Softer Dollar as Investor Risk Appetite of Improves

April 27, 2020

The dollar opened the new week on a down note, sliding 1.0% against the Australian dollar, 0.8% relative to the kiwi, 0.5% vis-a-vis the peso and sterling, 0.3% against the euro, and 0.2% versus the yen and loonie. Gold is little changed.

The main financial market move today has been a 17.4% dive in West Texas Intermediate crude oil, followed by solid equity market performances. Stock markets in Asia rose 2.7% in Japan, 2.1% in Taiwan, 1.8% in Hong Kong and South Korea, 1.5% in Australia, 1.3% in India, but just 0.3% in China. In European equity markets, there have so far been gains today of 2.5% in Germany, 2.6% in Italy, 2.5% in Germany, 2.0% in France, 1.8% in Spain and 1.6% in Great Britain.

Ten-year sovereign debt yields are up 2 basis points in U.S. futures and a basis point each in German bunds and British gilts.

However, the 10-year Japanese JGB yield slid a basis point deeper into negative territory, after the Bank of Japan enhanced monetary stimulus by more than analysts were anticipating.

Normally a 2-day deliberation, the BOJ Board’s meeting was completed in a single 3-hour 1-minute session. The eye-catching change at this month’s policy review was the shift to unlimited JGB purchases in order to ensure against any unforeseen rise of the 10-year yield above the target of around zero percent. Such a change had been done previously by the Fed and ECB, whose policymakers meet later this week.  BOJ officials also sharply increased the limits on the central banks purchases of of corporate bonds, commercial paper, J-REITs and EFTs, and the terms regarding Special Funds-Supplying operations to counteract the effects of the Covid-19 pandemic, which had been introduced after the Board’s meeting in March, were strengthened.

This month’s BOJ Board meeting coincided with publication of a new quarter Outlook for Economic Activity and Prices. A bleak near-term picture is painted for the economy, but officials adhere to the view that as the pandemic loses steam in the second half of the year, more normal conditions will return in a gradual and haltingly fashion.

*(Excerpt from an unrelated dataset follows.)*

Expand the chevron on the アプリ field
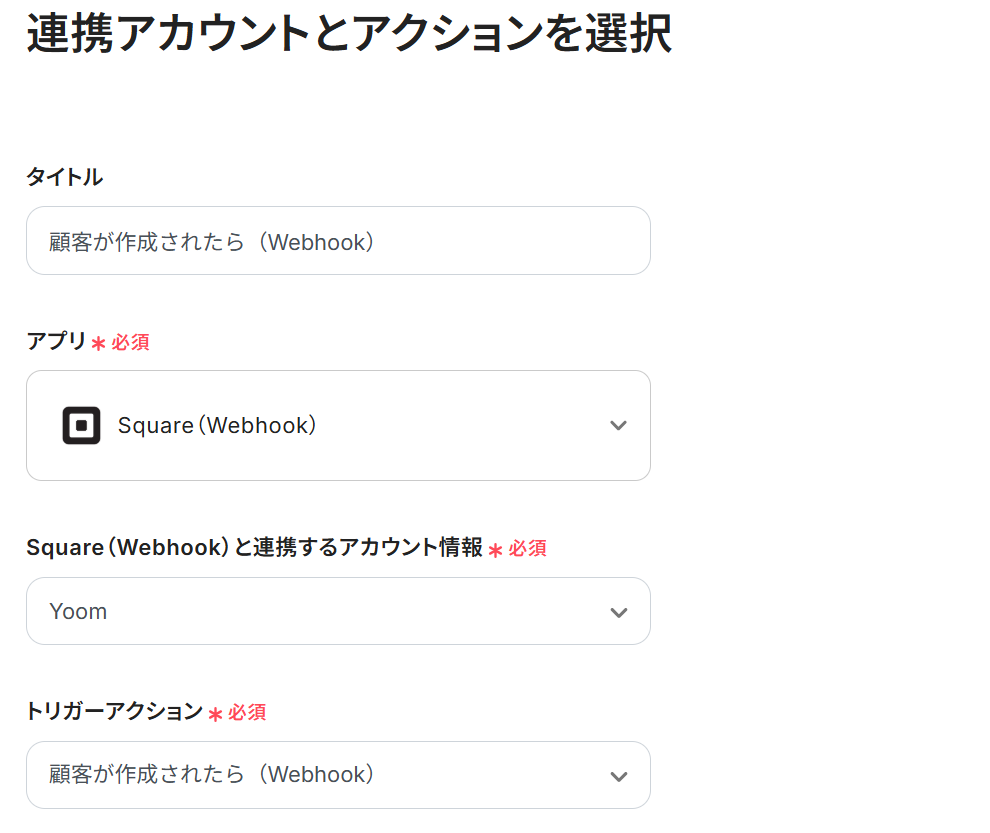Screen dimensions: 990x833 coord(618,425)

Exports and industrial production have declined. Business sentiment has deteriorated, and the deceleration in the pace of increase in business fixed investment has become evident recently. With the growing impact of the spread of COVID-19, the employment and income situation has started to show some weakness, and private consumption has decreased significantly, mainly in services such as eating and drinking as well as accommodations. Meanwhile, housing investment has been more or less flat and public investment has increased moderately. Financial conditions have been accommodative on the whole but less so in terms of corporate financing, as seen in deterioration in firms’ financial positions. The year-on-year rate of change in the CPI has been positive but is likely to be somewhat weak for the time being, mainly affected by the spread of COVID-19 and the decline in crude oil prices. Risks to both economic activity and prices are skewed to the downside.

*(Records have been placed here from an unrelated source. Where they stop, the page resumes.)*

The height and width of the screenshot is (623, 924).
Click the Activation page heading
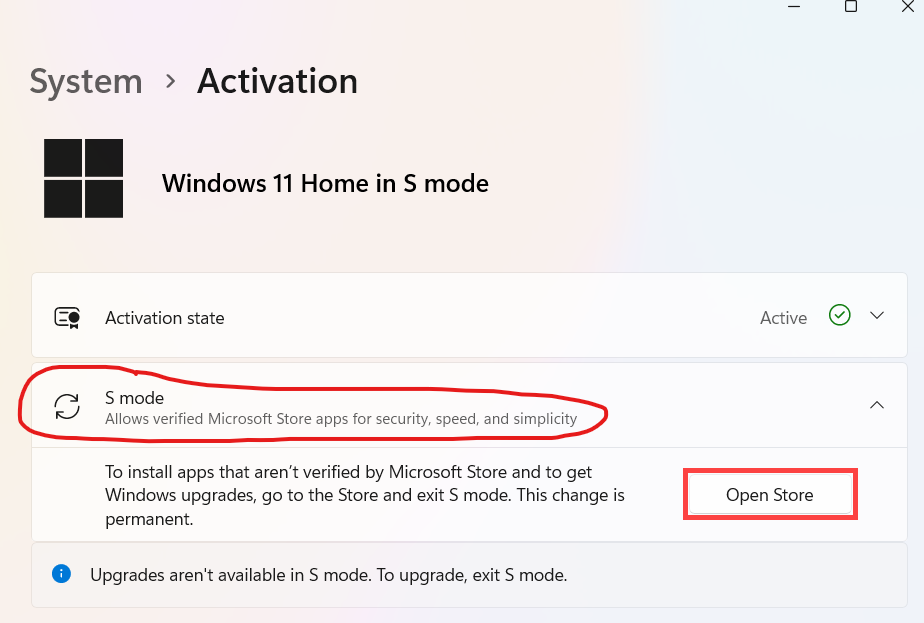tap(277, 81)
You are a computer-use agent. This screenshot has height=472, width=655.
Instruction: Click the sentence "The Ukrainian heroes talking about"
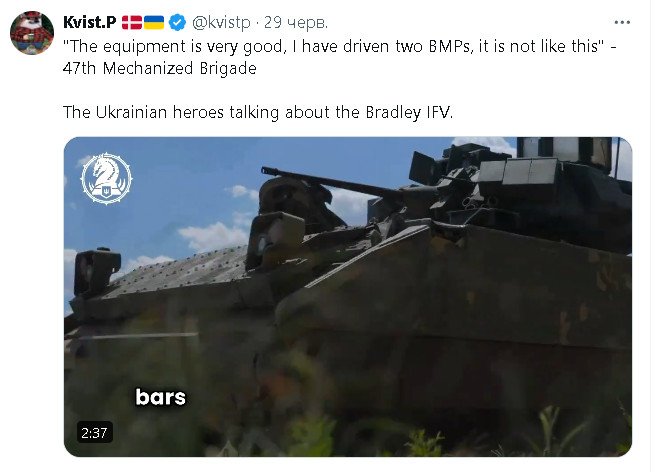click(x=212, y=112)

The BOJ’s baseline macroeconomic forecasts were revised down sharply. Projected real GDP is expected to contract 3-5% this fiscal year ending March 31, 2021 instead of growing 0.8-1.1% as postulated in January’s Outlook.  A 0.3-0.7% drop in core CPI is now anticipated this financial year followed by a tepid flat to 0.4% rise in fiscal 2021. Finally, the Board pledges to continue with its policy of quantitative and qualitative monetary easing with yield control and “will continue expanding the monetary base until the year-on-year rate of increase in the observed consumer price index (CPI, all items less fresh food) exceeds 2 percent and stays above the target in a stable manner.” The policy vote was 8-1 with Kataoka dissenting in favor of lowering both the -0.1% and zero percent short- and long-term interest rate targets.

In other central bank news, officials at the Reserve Bank of India created a special liquidity facility for mutual funds. This comes one month after a 75-basis point cut in the RBI’s target interest rates.

Monday has been a light day from a data-release perspective.

Chinese corporate profits posted an on-year drop of 34.9% in March and of 36.7% in the first quarter. Declines of such magnitude hadn’t been seen in at least a decade.

Hong Kong’s trade deficit of HKD 34.7 billion in March was 41% smaller than a year earlier as an 11.1% decline in imports was twice the drop in exports.

French unemployment jumped 243K (more than 7.5%) in March, its largest advance in this 24-year-long data series.

Finnish consumer confidence had printed at a 51-month low of -7.1 in March but then slumped to -13.9 this month, lowest in that data series dating back 25 years.

A 3.7% on-year decline in Danish retail sales in March was the biggest drop in 58 months.

Financial markets were closed today in New Zealand for ANZAC Day and in South Africa for Freedom Day.

The U.S. monthly Dallas Fed manufacturing survey gets reported later today.

Reported Covid-19 cases worldwide have today edged slightly above 3 million and have been responsible for 207,894 known deaths. The U.S. portion of those totals is 987,322 and 55,415, respectively.